• WHAT IS BEING ASKED: Convert the records below into a JSON list of strings, with one string for each line and blank lines omitted.

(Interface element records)
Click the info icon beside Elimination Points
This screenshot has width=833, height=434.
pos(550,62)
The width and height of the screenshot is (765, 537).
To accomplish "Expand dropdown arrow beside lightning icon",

• EXERCISE ANSWER:
[
  "Click the info icon beside Elimination Points",
  "This screenshot has width=833, height=434.",
  "pos(550,62)",
  "The width and height of the screenshot is (765, 537).",
  "To accomplish \"Expand dropdown arrow beside lightning icon\","
]